** Start of Source extract **

Clams Ahoy!
Fried clams are unusual seafood because they’re served daily all across the US, even in areas far from the ocean. They’re believed to have been invented sometime during the 1930s in New England, and their popularity grew with the expansion of the Interstate Highway system and the Howard Johnson’s restaurant chain.
“HoJo’s” opened its first location in Quincy, Massachusetts in 1925, and was the first to serve “Tendersweet Fried Clam Strips” to a national audience at its one thousand Howard Johnson’s restaurants, now sadly reduced to three. The strips were cut from hard-shell Ipswich, Massachusetts clams. The second Howard Johnson’s location was on Cape Cod. Johnson invented the modern concept of restaurant franchising through an agreement that allowed its second location to use the HoJo’s brand, in exchange for purchasing all its stock and supplies from the original. Friendly’s is another New England-based restaurant chain that serves fried clams far from where the clams themselves are harvested. Except that some fried clams are not clams at all. We’ll get to that in a second.

** End of Source extract **
** Start of Given information **

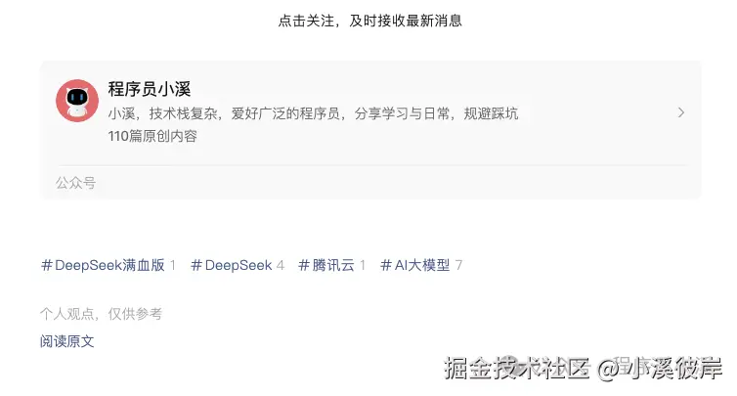
Task: Select the #DeepSeek满血版 hashtag
Action: click(x=103, y=265)
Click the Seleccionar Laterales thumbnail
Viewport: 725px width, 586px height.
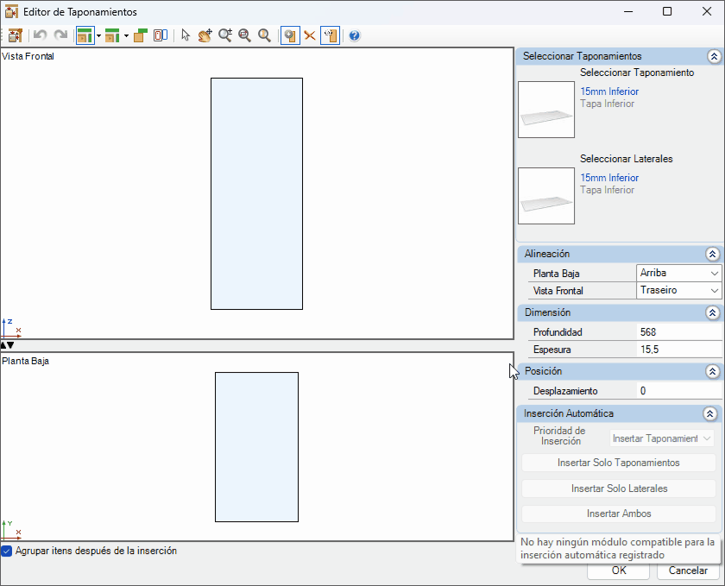[546, 196]
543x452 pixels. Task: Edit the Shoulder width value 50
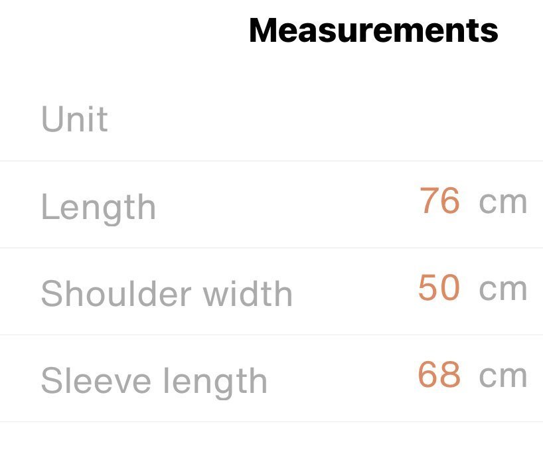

** End of Given information **

**What you will do**:
- A) From the fried clams passage, quote the text starting with "Fried clams are unusual" and going on through "Johnson’s restaurant chain.".
- B) Using the fried clams passage, say whether each statement agrees with it, and quote the words that decide it: (i) The first Howard Johnson's opened in Quincy, Massachusetts in 1925. (ii) The Tendersweet Fried Clam Strips were cut from soft-shell clams. (iii) The second Howard Johnson's location was in Boston.
- C) In the fried clams passage, what did the second Howard Johnson's location have to do in exchange for using the HoJo's brand?

**Task-by-task outputs**:
- A)
Fried clams are unusual seafood because they’re served daily all across the US, even in areas far from the ocean. They’re believed to have been invented sometime during the 1930s in New England, and their popularity grew with the expansion of the Interstate Highway system and the Howard Johnson’s restaurant chain.

- B)
(i) Yes: "opened its first location in Quincy, Massachusetts in 1925"
(ii) No: "The strips were cut from hard-shell Ipswich, Massachusetts clams."
(iii) No: "The second Howard Johnson’s location was on Cape Cod."

- C) It had to purchase all its stock and supplies from the original location.